NEW ORLEANS (Reuters) – Baying forlornly,
hissing at strangers and increasingly dehydrated and hungry, tens of
thousands of pets have probably been left behind in the devastated city
of New Orleans, animal care agencies say.

Animal rescue workers from across
the United States are combing the city deserted by its citizens when
Hurricane Katrina approached almost two weeks ago. They wade through
thigh-high muck, commandeer abandoned boats and use crowbars to bring
stranded animals to safety

."The cats are terrible. Out of every
10, nine are scratching and biting and hissing," said Jane Garrison
of the Humane Society United States as she cuddled two terrified dogs
in an aluminium dinghy.

Dogs often leaped into their arms, she said.

Dogs also like swimming in filthy water and eating their
own feces. Both dogs and cats evolved in the wild and have complete,
intact sets of survival skills which don’t involve human beings. That
they are able to so completely change their character and behavior is
evidence both of the persistence of evolutionary genetics, and of the
presence of human-controlled genetic manipulation and modification.

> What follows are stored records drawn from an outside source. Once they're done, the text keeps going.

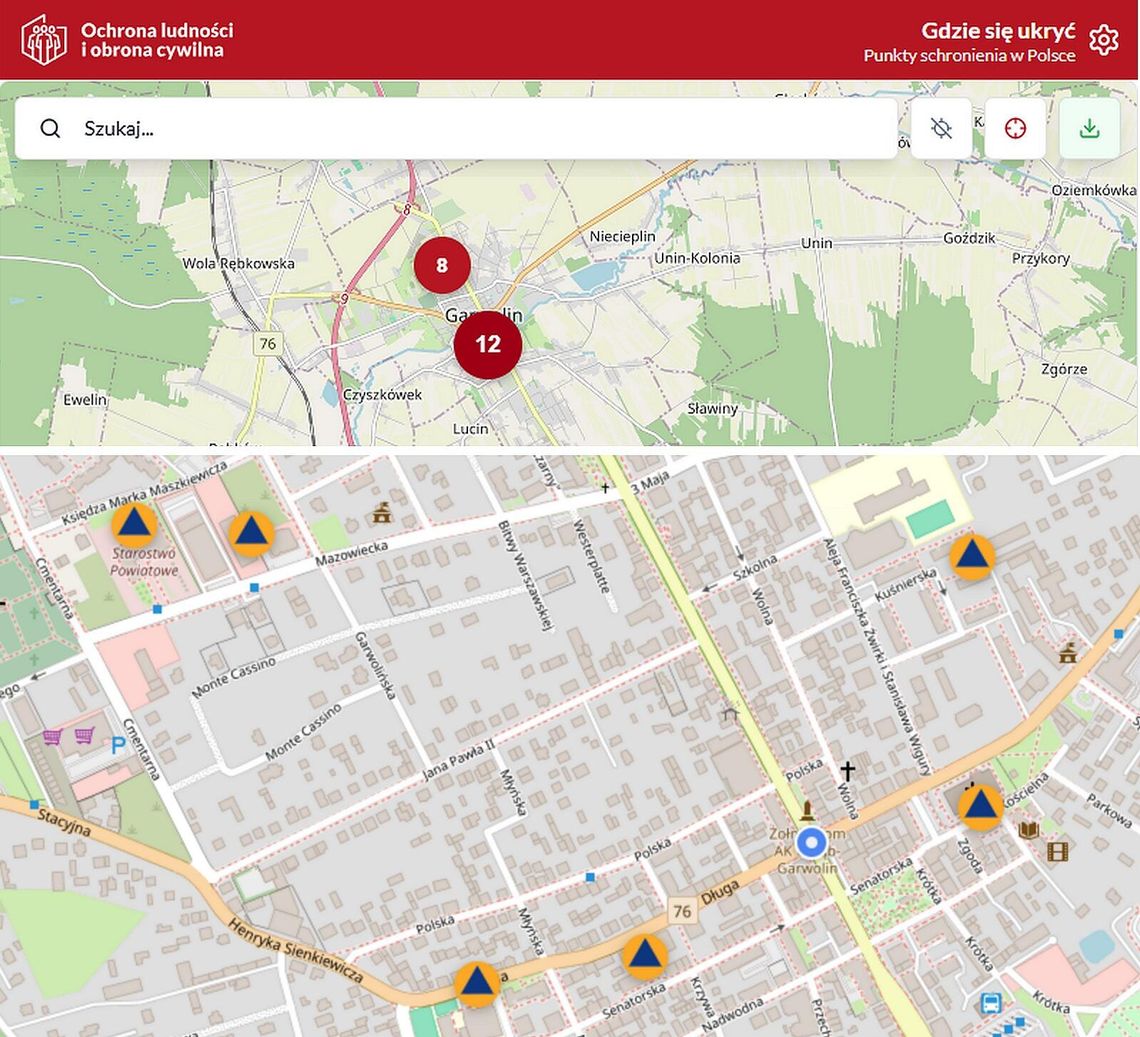Click the green download button

tap(1089, 129)
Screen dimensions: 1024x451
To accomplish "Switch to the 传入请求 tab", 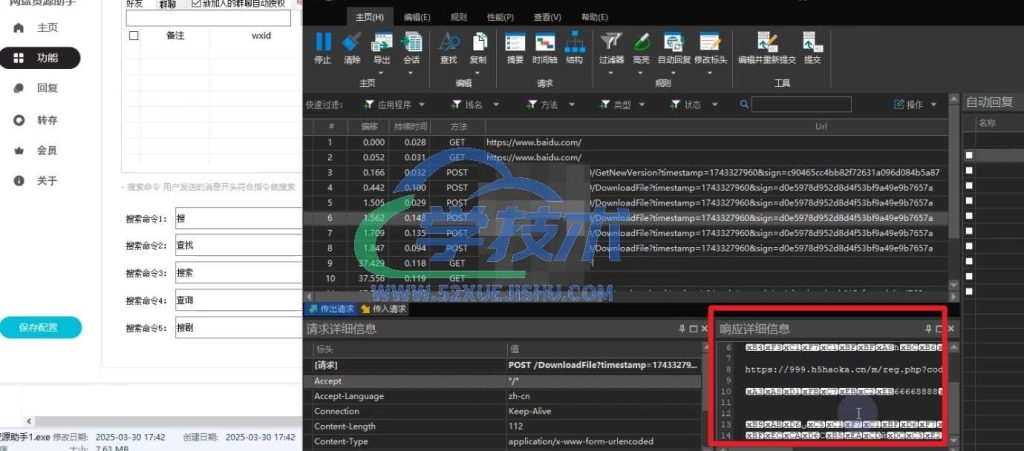I will pyautogui.click(x=384, y=309).
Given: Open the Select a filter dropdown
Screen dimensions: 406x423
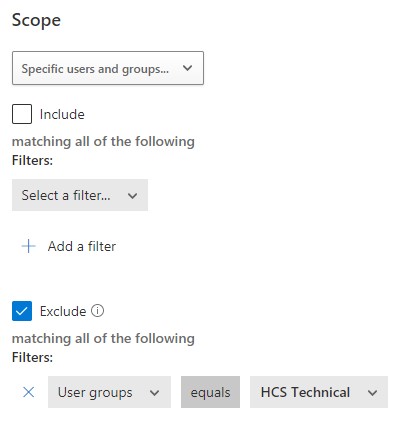Looking at the screenshot, I should [x=80, y=195].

The survival instincts are hardwired in cat and dog
brains, the result of millions of years of evolution (dogs are descended
from primitive carnivores known as miacids. Miacids ranged from gopher-sized
to dog-sized animals, and appeared in the Lower Tertiary about fifty
two million years ago). 

On the other hand, the cute, docile personalities
we have come to know and love are relatively recent. In the case
of dogs, probably only a few thousand generations.  Cats are an
even more recent invention, having become useful only when people started
developing stockpiles of grains, about 10,000 years ago.

We say invention, because dogs and cats are two of the
oldest examples of intelligent human intervention in the process of evolution.
By selective breeding and lifelong exposure to humans, "primitive" peoples
were able to practice genetic modification and create a distinct sub-species
of Canis Lupus (wolf),
modeling its attributes and personality to meet human needs; heightened
senses and watchfulness, an alarming bark, loyalty and protectiveness
to humans, territoriality, etc.

Meanwhile, what to do with the dogs and cats of New
Orleans? Hopefully, concerned do-gooders will rescue some of them, and
try to reunite them with their families.  But experts say that once
a domesticated animal goes feral, it can require years of care and therapy
to help them regain their previous lives.  In some cases even then
they are never the same.

Combined with the increasingly obvious fact that many
Americans refused to go anywhere
without their pets, even at considerable
risk to their own lives, this makes the Dowbrigade hope that new FEMA director R.
David Pauliso
is a pet person, because future disaster planning had
better take our four-footed friends into account.